* [Problem] Render the records below as a JSON list of strings, one string per line in the order given, leaving out blank lines.

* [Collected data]
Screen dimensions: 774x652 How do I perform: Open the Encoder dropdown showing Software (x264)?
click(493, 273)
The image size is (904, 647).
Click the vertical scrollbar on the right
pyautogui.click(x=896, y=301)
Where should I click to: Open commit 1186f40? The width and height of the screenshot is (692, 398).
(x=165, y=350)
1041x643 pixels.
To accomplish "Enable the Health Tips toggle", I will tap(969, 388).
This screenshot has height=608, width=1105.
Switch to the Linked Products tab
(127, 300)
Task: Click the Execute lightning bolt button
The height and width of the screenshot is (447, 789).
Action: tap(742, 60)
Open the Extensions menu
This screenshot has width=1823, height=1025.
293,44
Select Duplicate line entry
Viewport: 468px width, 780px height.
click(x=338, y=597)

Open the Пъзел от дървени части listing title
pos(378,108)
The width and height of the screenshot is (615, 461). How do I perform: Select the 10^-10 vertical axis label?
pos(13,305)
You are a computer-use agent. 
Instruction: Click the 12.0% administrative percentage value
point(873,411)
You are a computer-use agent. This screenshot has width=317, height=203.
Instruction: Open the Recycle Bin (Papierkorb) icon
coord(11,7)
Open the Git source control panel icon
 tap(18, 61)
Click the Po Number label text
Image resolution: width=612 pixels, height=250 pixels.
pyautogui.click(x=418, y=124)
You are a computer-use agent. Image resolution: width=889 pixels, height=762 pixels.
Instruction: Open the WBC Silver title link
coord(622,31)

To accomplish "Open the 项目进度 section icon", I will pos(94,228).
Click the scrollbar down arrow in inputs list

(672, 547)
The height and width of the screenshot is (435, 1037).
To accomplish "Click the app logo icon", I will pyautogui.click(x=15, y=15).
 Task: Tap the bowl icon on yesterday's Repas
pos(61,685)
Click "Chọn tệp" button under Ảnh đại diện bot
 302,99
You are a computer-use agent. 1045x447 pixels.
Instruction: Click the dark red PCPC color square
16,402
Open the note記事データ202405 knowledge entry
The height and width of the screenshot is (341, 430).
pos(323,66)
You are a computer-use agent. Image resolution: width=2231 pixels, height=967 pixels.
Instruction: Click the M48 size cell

* [Solution]
[
  "Screen dimensions: 774x652 How do I perform: Open the Encoder dropdown showing Software (x264)?",
  "click(493, 273)",
  "The image size is (904, 647).",
  "Click the vertical scrollbar on the right",
  "pyautogui.click(x=896, y=301)",
  "Where should I click to: Open commit 1186f40? The width and height of the screenshot is (692, 398).",
  "(x=165, y=350)",
  "1041x643 pixels.",
  "To accomplish \"Enable the Health Tips toggle\", I will tap(969, 388).",
  "This screenshot has height=608, width=1105.",
  "Switch to the Linked Products tab",
  "(127, 300)",
  "Task: Click the Execute lightning bolt button",
  "The height and width of the screenshot is (447, 789).",
  "Action: tap(742, 60)",
  "Open the Extensions menu",
  "This screenshot has width=1823, height=1025.",
  "293,44",
  "Select Duplicate line entry",
  "Viewport: 468px width, 780px height.",
  "click(x=338, y=597)",
  "Open the Пъзел от дървени части listing title",
  "pos(378,108)",
  "The width and height of the screenshot is (615, 461). How do I perform: Select the 10^-10 vertical axis label?",
  "pos(13,305)",
  "You are a computer-use agent. ",
  "Instruction: Click the 12.0% administrative percentage value",
  "point(873,411)",
  "You are a computer-use agent. This screenshot has width=317, height=203.",
  "Instruction: Open the Recycle Bin (Papierkorb) icon",
  "coord(11,7)",
  "Open the Git source control panel icon",
  " tap(18, 61)",
  "Click the Po Number label text",
  "Image resolution: width=612 pixels, height=250 pixels.",
  "pyautogui.click(x=418, y=124)",
  "You are a computer-use agent. Image resolution: width=889 pixels, height=762 pixels.",
  "Instruction: Open the WBC Silver title link",
  "coord(622,31)",
  "To accomplish \"Open the 项目进度 section icon\", I will pos(94,228).",
  "Click the scrollbar down arrow in inputs list",
  "(672, 547)",
  "The height and width of the screenshot is (435, 1037).",
  "To accomplish \"Click the app logo icon\", I will pyautogui.click(x=15, y=15).",
  " Task: Tap the bowl icon on yesterday's Repas",
  "pos(61,685)",
  "Click \"Chọn tệp\" button under Ảnh đại diện bot",
  " 302,99",
  "You are a computer-use agent. 1045x447 pixels.",
  "Instruction: Click the dark red PCPC color square",
  "16,402",
  "Open the note記事データ202405 knowledge entry",
  "The height and width of the screenshot is (341, 430).",
  "pos(323,66)",
  "You are a computer-use agent. Image resolution: width=2231 pixels, height=967 pixels.",
  "Instruction: Click the M48 size cell"
]